##### Supplied passage

IT must feel good to be part of a consortium which turns a sink council estate in Manchester, rife with crime, drugs and prostitution, into a place where people want to live. Paul Braithwaite talks to John Wilcox, north west regional manager for Powerminster, who has been responsible for the m&e contracting work on the site, and Paul Grogan, the site manager for Powerminster Propertycare, who will be responsible for maintenance.
Company Profile: Powerminster puts the pride back into sink estate
GROVE Village, a sink council estate two miles from the centre of Manchester, is the first of eight Pathfinder Private Finance Initiative housing schemes and much of the work is coming to an end .

The village has received £99million of investment in refurbishment and new build housing through PFI. Some £40million of the funding comes from central government PFI credits, the remainder from private sector consortium Grove Village which has responsibility for the estate for the next 30 years.

Grove Village Limited is the name of the PFI Special Purpose Vehicle, a consortium of M J Gleeson (which has 49% of the equity), Harvest Housing Group, a housing association (25.5%) and Nationwide Building Society (25.5%).

John Wilson: waiting list for owner-occupier homes


Paul Grogan is site manager for Propertycare, the Powerminster division which has been maintaining the Grove Village Estate since its parent company, M J Gleeson, became responsible for the contract. His job will be to maintain the estate for 30 years after this phase of the work has been done. He will have on call five permanent multi-skilled Part P qualified engineers to help him.

Paul explains the difference between now and then.

'When we took over the maintenance work on the estate, we would send two engineers to each call after dusk - one to repair the system and the other to look after the vans, such was the level of crime on the estate,' he said. 'It was none-too-safe during the day either.'

'Five years ago, houses were nearly impossible to sell on the estate,' said John Wilcox, north west regional manager for m&e contractor Powerminster.

##########
##### Information provided

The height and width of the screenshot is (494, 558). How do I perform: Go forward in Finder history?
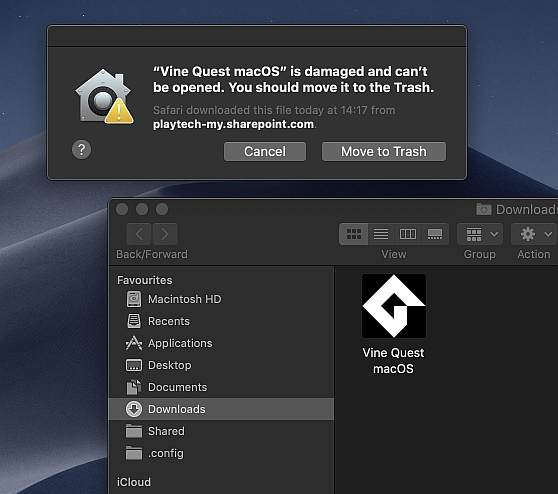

##########
##### Information provided

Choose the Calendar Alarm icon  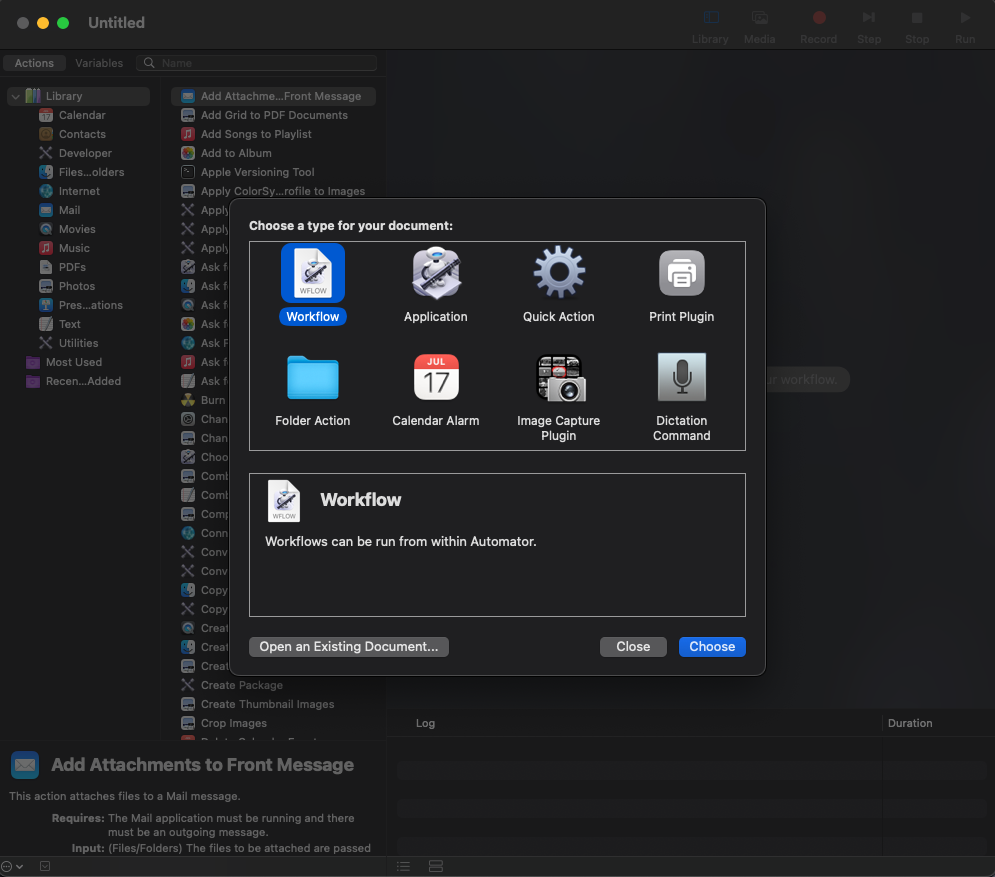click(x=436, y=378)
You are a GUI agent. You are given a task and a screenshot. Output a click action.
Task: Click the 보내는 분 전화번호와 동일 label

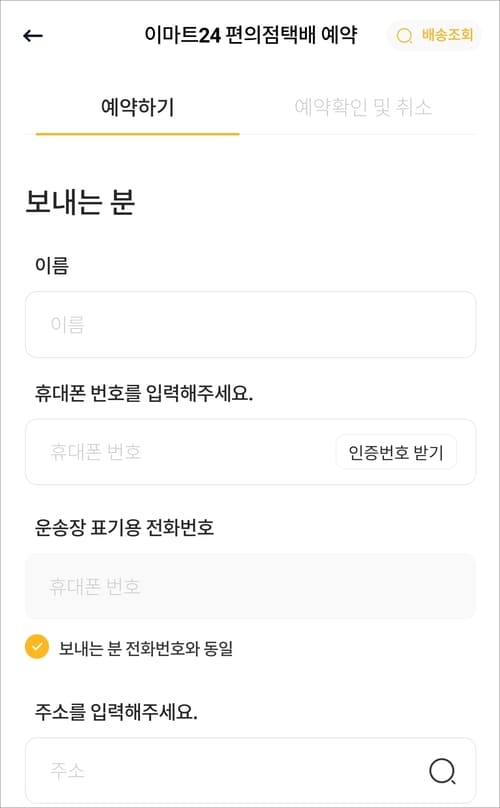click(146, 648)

##########

What this task involves: Duplicate everything in the Grove Village article from "Paul Grogan is" down to "to help him.". The listing has no role in this exercise.

Response for this exercise:
Paul Grogan is site manager for Propertycare, the Powerminster division which has been maintaining the Grove Village Estate since its parent company, M J Gleeson, became responsible for the contract. His job will be to maintain the estate for 30 years after this phase of the work has been done. He will have on call five permanent multi-skilled Part P qualified engineers to help him.